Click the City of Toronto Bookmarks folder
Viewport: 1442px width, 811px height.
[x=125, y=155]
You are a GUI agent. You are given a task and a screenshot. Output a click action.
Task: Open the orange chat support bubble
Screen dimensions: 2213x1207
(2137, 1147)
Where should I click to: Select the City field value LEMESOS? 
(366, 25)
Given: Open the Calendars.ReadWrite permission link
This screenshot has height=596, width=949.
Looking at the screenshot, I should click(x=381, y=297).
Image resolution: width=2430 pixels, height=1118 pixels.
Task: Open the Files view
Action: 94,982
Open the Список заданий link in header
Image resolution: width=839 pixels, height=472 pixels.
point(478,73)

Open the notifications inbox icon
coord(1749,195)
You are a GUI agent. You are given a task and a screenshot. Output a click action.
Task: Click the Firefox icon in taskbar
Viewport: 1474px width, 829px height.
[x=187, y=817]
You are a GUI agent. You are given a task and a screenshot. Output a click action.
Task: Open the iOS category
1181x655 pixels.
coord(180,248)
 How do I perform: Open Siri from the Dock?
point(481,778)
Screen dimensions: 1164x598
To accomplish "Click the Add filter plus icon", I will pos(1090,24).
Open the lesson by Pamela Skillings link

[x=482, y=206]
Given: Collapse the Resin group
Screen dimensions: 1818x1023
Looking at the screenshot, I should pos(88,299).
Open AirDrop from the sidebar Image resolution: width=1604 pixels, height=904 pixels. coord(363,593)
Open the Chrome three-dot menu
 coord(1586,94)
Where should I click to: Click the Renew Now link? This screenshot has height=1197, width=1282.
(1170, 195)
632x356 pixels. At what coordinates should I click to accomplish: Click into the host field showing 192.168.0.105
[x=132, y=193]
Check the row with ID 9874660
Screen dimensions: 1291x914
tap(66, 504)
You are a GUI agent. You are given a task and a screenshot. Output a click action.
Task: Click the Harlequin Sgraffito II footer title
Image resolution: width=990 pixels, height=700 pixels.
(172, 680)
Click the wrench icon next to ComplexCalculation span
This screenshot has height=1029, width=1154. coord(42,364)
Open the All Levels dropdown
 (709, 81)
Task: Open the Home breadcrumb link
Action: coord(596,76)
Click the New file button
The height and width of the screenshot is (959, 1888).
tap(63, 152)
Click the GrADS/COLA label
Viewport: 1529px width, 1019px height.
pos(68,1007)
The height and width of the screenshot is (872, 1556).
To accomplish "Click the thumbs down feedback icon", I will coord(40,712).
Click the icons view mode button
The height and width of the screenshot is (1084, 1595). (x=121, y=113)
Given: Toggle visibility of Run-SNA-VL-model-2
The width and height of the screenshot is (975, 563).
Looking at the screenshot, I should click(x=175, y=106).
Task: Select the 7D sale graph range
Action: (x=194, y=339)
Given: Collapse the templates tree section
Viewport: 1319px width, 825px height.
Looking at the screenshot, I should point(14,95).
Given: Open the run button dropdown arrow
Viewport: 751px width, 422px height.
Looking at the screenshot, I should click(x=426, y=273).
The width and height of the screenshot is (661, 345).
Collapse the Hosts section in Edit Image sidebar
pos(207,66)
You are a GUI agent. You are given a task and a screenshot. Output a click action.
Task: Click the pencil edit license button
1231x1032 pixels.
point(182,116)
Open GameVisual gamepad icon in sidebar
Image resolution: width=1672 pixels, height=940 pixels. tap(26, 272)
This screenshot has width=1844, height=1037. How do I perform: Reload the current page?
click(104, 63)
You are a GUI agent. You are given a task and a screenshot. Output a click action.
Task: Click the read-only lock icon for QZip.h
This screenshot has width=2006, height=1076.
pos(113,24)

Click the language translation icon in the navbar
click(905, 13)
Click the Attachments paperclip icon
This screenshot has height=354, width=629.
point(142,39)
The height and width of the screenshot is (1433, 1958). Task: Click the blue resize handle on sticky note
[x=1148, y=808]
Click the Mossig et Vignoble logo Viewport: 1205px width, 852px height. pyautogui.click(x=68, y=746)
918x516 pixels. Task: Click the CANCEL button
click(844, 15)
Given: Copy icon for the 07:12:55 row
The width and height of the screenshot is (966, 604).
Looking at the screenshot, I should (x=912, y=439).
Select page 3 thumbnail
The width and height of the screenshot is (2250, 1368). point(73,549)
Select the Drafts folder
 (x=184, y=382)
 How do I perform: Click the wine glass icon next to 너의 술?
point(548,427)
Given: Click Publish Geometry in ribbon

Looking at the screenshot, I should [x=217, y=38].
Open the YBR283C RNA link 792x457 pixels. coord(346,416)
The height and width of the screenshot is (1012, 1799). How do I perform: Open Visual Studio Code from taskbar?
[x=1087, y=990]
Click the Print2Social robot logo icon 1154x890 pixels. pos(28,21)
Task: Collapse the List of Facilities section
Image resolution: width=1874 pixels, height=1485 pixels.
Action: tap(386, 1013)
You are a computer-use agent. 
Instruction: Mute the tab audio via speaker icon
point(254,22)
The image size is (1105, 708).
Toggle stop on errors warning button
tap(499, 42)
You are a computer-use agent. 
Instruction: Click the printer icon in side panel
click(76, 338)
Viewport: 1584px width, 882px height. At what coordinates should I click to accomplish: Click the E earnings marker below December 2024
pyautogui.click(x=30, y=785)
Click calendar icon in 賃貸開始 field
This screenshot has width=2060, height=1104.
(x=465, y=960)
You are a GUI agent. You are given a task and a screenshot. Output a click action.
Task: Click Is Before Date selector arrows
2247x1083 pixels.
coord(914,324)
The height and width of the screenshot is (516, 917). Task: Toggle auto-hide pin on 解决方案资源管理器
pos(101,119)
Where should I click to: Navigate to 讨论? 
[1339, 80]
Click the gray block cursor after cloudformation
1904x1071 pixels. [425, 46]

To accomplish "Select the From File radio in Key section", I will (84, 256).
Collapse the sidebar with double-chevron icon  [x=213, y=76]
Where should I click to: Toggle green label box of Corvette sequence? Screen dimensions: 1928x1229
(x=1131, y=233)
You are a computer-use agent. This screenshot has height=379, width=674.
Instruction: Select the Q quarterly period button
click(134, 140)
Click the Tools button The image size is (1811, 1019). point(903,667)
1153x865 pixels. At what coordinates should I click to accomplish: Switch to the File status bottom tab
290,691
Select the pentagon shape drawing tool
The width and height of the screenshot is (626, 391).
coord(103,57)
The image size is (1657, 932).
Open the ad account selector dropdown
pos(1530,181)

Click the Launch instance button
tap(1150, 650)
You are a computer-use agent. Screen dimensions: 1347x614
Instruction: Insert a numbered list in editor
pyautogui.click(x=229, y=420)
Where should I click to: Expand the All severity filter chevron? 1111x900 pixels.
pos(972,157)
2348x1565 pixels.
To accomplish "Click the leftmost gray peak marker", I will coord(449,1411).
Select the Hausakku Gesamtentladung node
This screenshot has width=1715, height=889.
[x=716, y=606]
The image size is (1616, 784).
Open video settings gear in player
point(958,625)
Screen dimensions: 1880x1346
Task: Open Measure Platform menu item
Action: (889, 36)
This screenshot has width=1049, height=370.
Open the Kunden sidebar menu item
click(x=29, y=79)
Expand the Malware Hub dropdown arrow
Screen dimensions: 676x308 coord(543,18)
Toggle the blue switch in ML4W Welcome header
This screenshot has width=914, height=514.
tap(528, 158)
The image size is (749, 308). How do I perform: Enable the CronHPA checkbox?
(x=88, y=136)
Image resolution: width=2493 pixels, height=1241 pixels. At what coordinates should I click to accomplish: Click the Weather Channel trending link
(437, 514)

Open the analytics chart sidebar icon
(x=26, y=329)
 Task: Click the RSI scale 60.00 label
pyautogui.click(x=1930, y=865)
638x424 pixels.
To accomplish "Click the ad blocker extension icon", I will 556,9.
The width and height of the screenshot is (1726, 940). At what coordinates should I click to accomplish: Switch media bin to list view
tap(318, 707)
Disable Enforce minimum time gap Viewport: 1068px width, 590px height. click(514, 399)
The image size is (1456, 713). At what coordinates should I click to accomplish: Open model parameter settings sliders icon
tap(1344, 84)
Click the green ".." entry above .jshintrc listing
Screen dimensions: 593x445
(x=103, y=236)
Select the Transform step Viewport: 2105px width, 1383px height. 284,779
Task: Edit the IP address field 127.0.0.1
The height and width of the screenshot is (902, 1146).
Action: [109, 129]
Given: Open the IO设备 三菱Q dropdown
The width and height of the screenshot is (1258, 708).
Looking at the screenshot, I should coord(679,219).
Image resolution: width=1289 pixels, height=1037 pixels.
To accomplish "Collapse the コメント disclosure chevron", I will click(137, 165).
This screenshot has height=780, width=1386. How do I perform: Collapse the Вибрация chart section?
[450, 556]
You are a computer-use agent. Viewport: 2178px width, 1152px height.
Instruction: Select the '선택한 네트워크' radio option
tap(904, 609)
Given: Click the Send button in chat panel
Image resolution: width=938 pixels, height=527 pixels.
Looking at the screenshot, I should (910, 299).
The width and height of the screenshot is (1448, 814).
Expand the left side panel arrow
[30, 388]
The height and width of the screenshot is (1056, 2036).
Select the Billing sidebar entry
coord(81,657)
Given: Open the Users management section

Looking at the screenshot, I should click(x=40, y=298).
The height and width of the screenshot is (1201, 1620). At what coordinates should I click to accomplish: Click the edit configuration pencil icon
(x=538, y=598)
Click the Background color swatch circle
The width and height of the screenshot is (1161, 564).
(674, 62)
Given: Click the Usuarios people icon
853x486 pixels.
--*--
__About this exercise__
Among the entries above, determine how many lines hold the string "with" and report that number alone.

__Task result__
2